======== INPUT

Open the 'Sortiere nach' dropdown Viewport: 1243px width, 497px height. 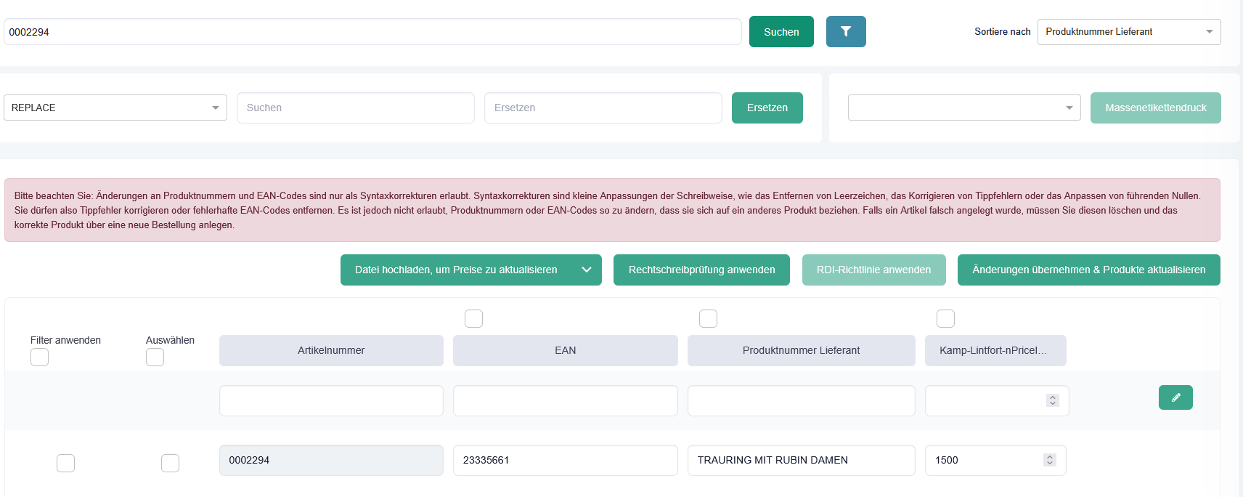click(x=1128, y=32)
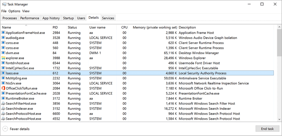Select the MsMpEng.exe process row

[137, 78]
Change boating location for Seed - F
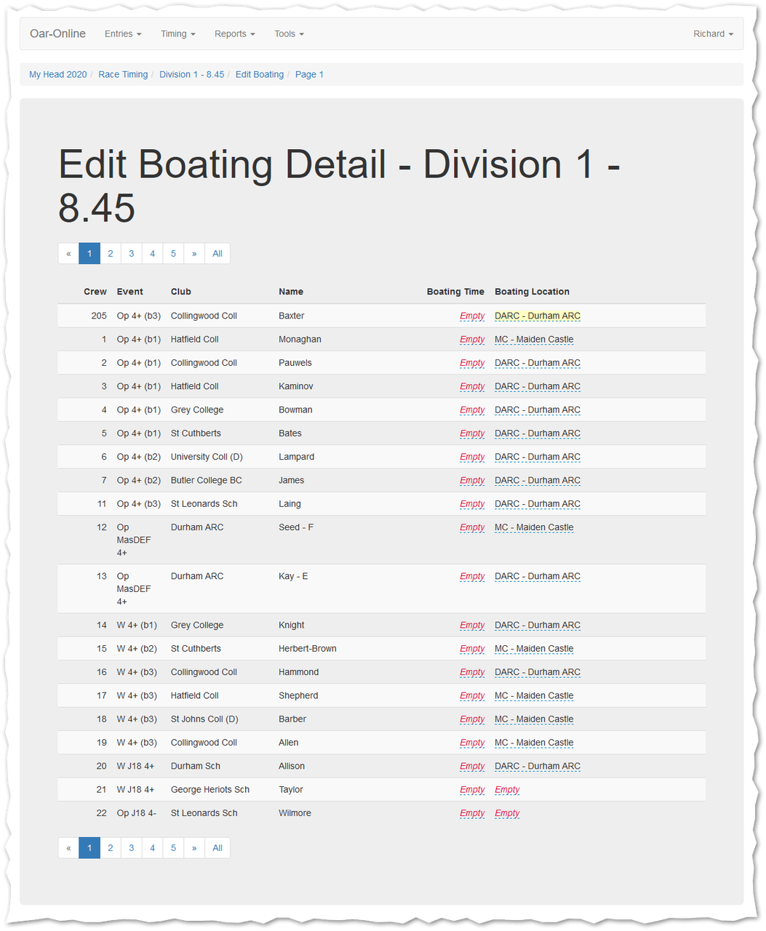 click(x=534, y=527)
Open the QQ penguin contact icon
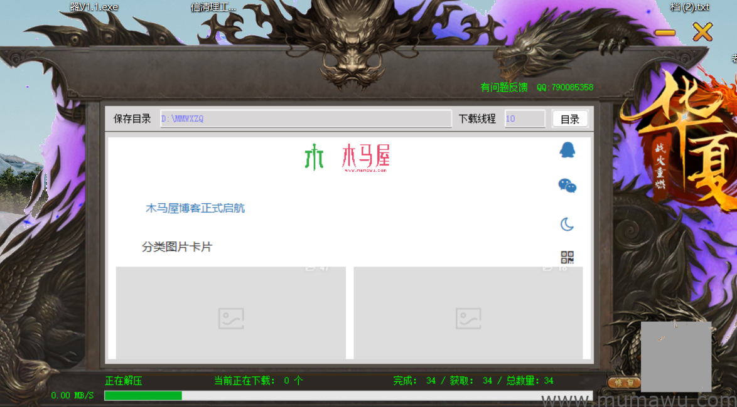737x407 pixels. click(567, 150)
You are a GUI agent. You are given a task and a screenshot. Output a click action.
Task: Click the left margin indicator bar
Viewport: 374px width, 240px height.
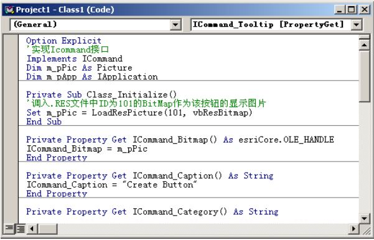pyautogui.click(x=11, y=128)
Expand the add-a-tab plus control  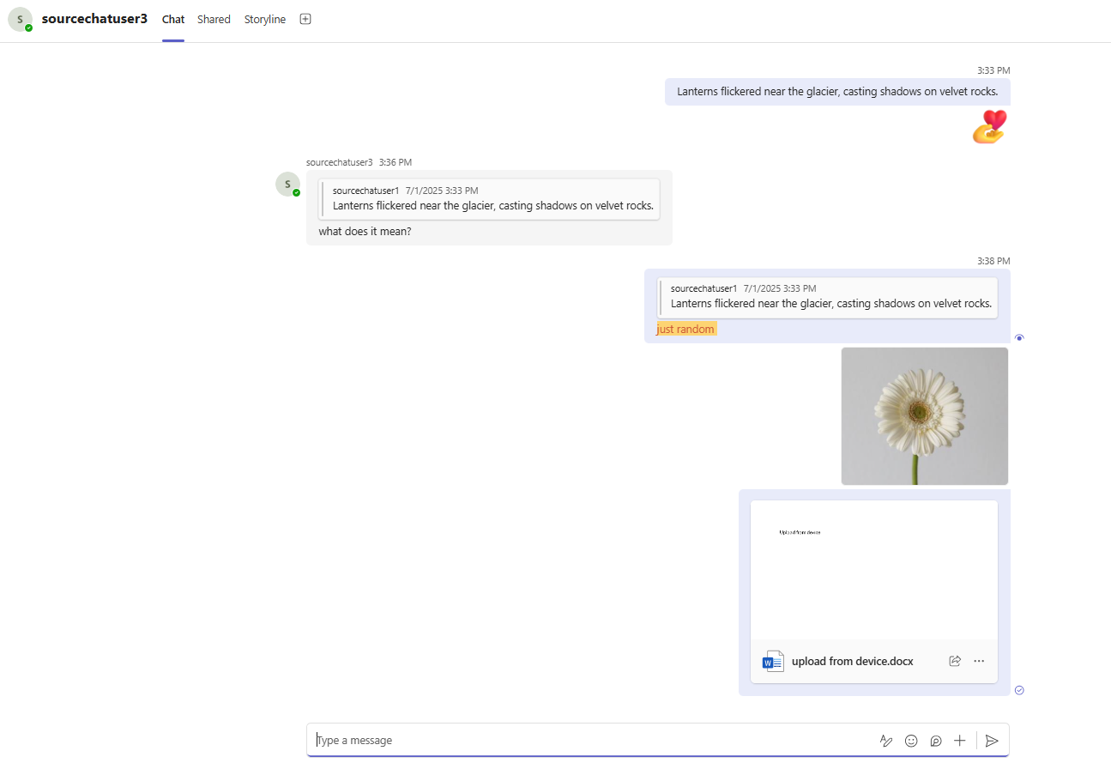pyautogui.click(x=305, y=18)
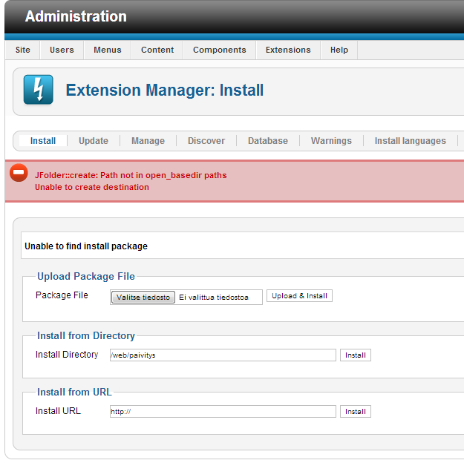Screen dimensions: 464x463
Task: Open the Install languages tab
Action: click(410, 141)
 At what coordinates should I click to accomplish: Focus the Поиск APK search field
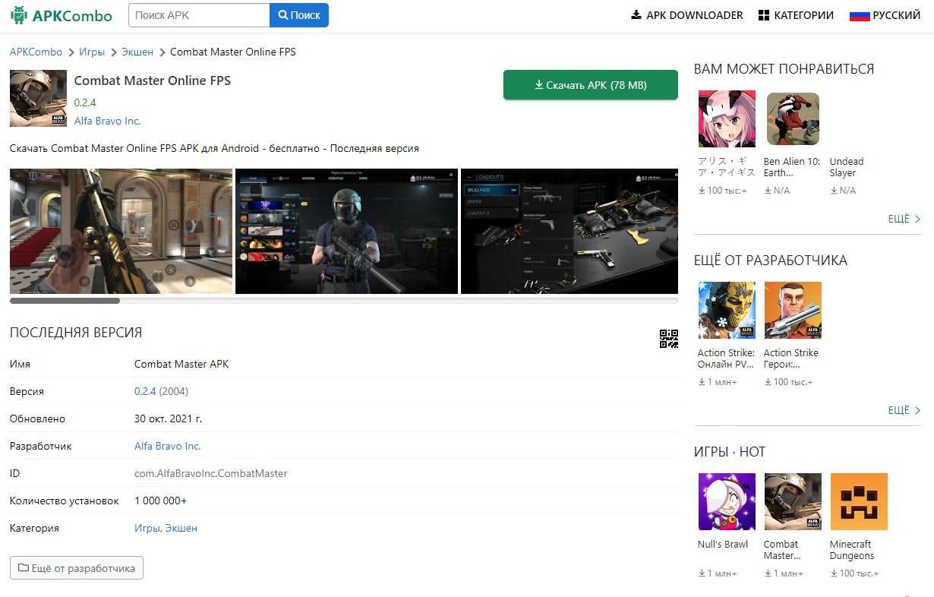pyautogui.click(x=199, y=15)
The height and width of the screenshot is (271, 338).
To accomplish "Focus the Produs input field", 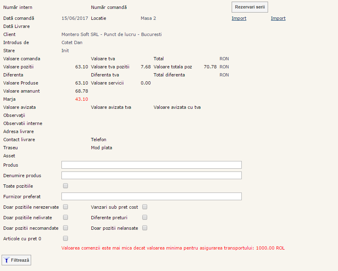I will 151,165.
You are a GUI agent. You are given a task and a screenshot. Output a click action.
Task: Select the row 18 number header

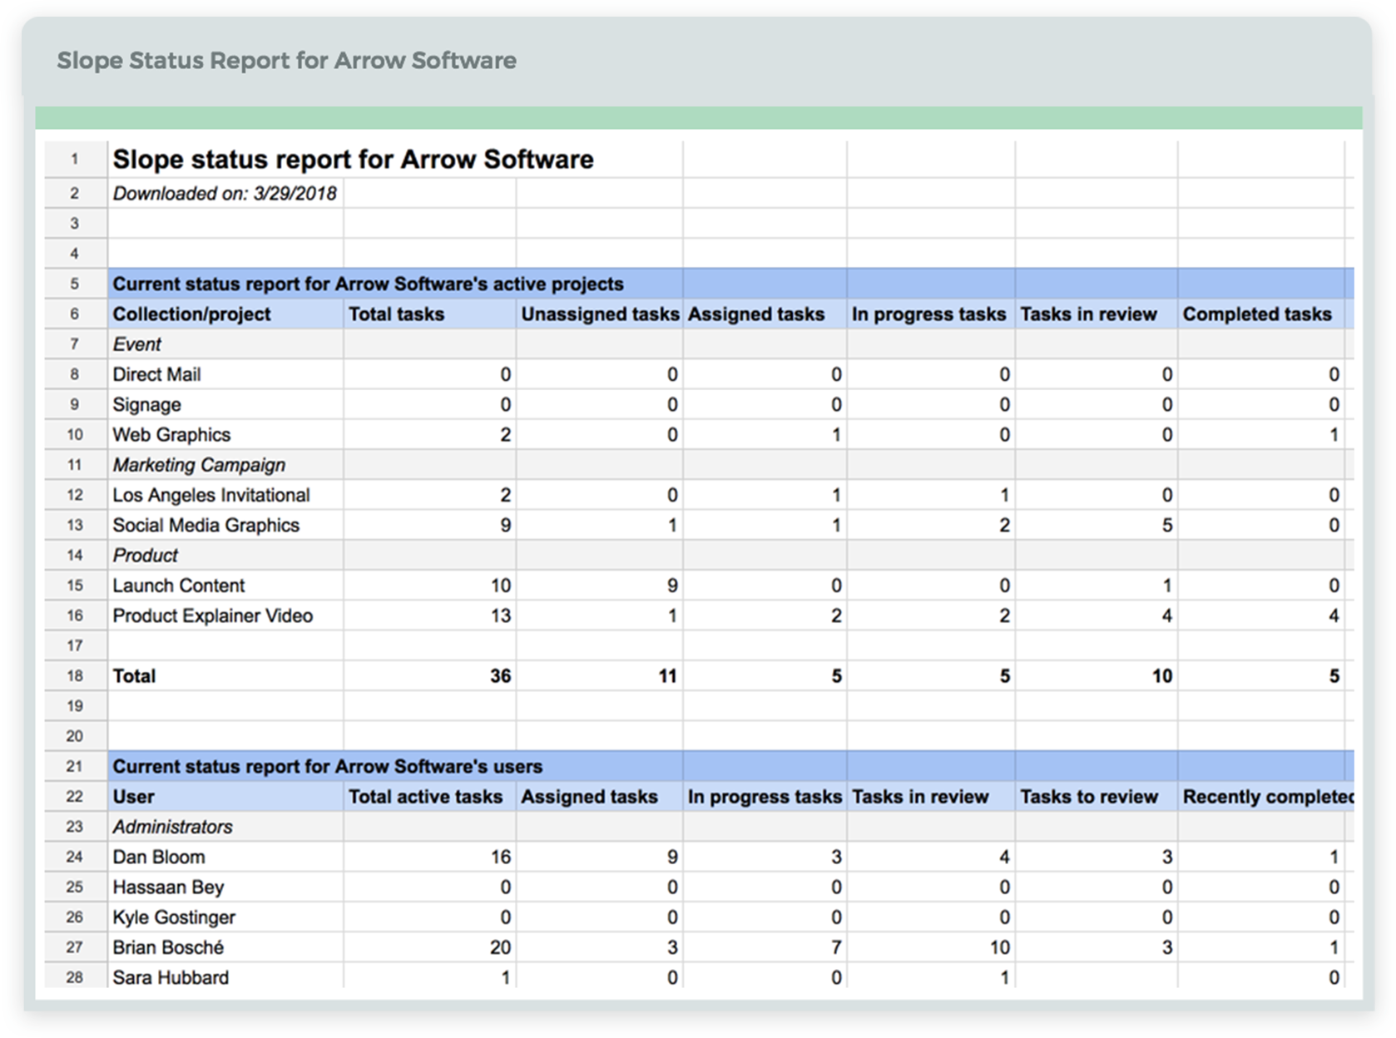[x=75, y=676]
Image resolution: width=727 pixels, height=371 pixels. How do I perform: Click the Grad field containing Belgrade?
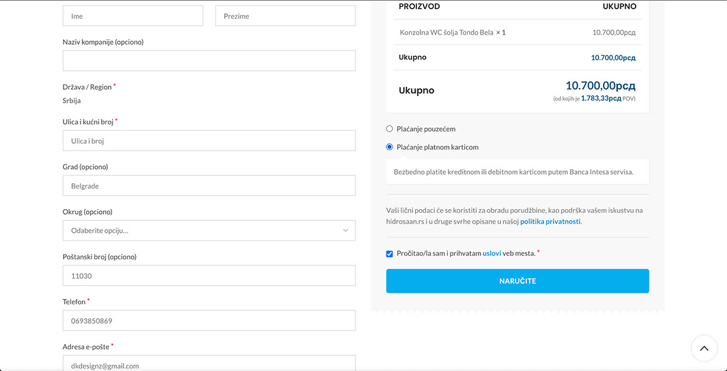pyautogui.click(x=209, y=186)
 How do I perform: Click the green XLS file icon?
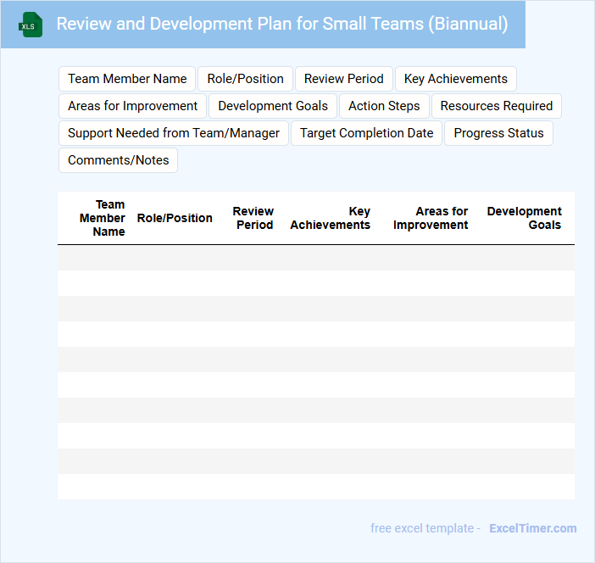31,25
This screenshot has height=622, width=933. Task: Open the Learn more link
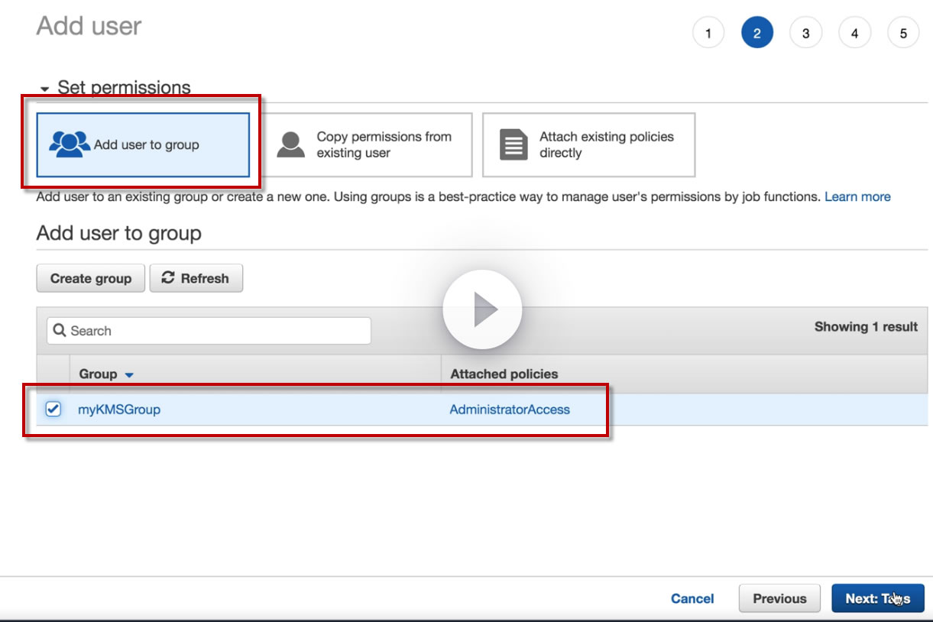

================

The material above holds pictures; leave them out and set down exactly the lines from the line with "Change boating location for Seed - F" to the line with "Task: Click the left margin indicator bar", both included.

**RESULT FOR THIS EXERCISE**
Change boating location for Seed - F
 click(x=534, y=527)
Open the QQ penguin contact icon
737x407 pixels. click(567, 150)
You are a GUI agent. You are given a task and a screenshot. Output a click action.
Task: Click the left margin indicator bar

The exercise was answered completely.